Be careful what you reward, because that’s exactly what you’ll get. Equity Theory and common sense tell us that you can’t blame people for trying to maximize their outcomes; i.e., doing the best they can for themselves and their families. If you pay people the least amount you can and give them a poor quality of work life, you can expect a commensurate return in effort and engagement.

Overall the folks in the C Suite tend to work long hours, but they also tend to do interesting work and are well-paid. Don’t you think the people lower in the org chart have the same human motivations?

What if we were to treat all employees like business partners and give them a reason to care about the company? How would we do that?

For starters, you need to pay people fairly. That means market value or slightly above, and that’s about all the motivation you’re going to get out of money. The rest of employee motivation is about quality of work life.
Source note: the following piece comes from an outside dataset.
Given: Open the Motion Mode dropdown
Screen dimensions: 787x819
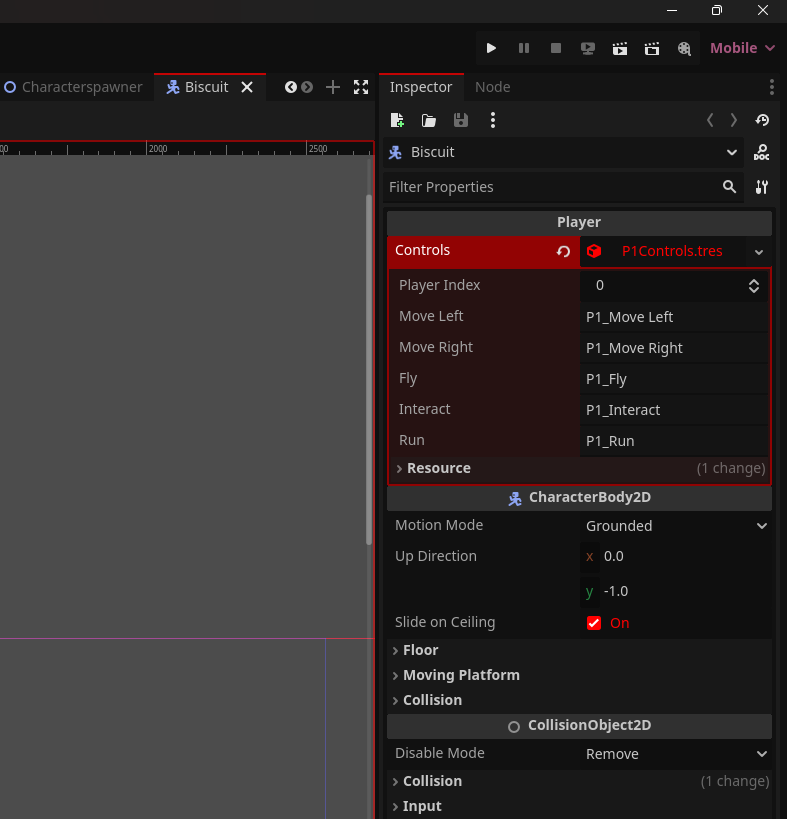Looking at the screenshot, I should click(675, 526).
Additionally, who wants to work at a company where the top folks want to keep all the money for themselves? In these organizational cultures there’s often a lot of talk about “the team” and “how we value teamwork” but when it comes time to share in the wealth that everyone’s hard work has created, suddenly the corporate values change.

Implementing a profit-sharing plan that includes educating workers on financial basics will motivate and engage people to give their best for the company. You only give folks more money if you have it to give, and you’ll make more money for the company over the long term. Now you’re rewarding both individual performance and teamwork with others, and you have a compensation plan that attracts and retains the A Players you need to maximize the success of your company.

There is an exception to this plan. If an employee’s only motivation is money, then you’ve hired someone with the wrong values. The right people have other strong motivations that drive their behavior, like wanting a challenge and wanting to be part of a high-performance team.

Here’s how you create a compensation plan and organizational culture to attract and retain those A Players that you need for sustained financial high-performance:

High-Performance Habits

  1. Pay people fair market value or slightly above, and implement a profit sharing program.
  2. Give pay raises proactively as market values change; if you make your “business partners” plead for more money enough times they will leave to go somewhere where they are treated with more respect.
  3. The rest of employee motivation, engagement, and retention is about quality of life; recognition, work that is interesting and challenging, autonomy, being part of a high-performance team, etc.
  4. If an employee is being paid fair market value, has a profit-sharing program, and has a good quality of work life but still constantly harangues you for more money, then you’ve hired someone with the wrong values–you need to “free up their future.”
  5. If a good employee asks for more money, then it’s a great day for you! “That’s awesome, I’d love to give you more money! What contribution are you going to make to the company so I can afford to do so?”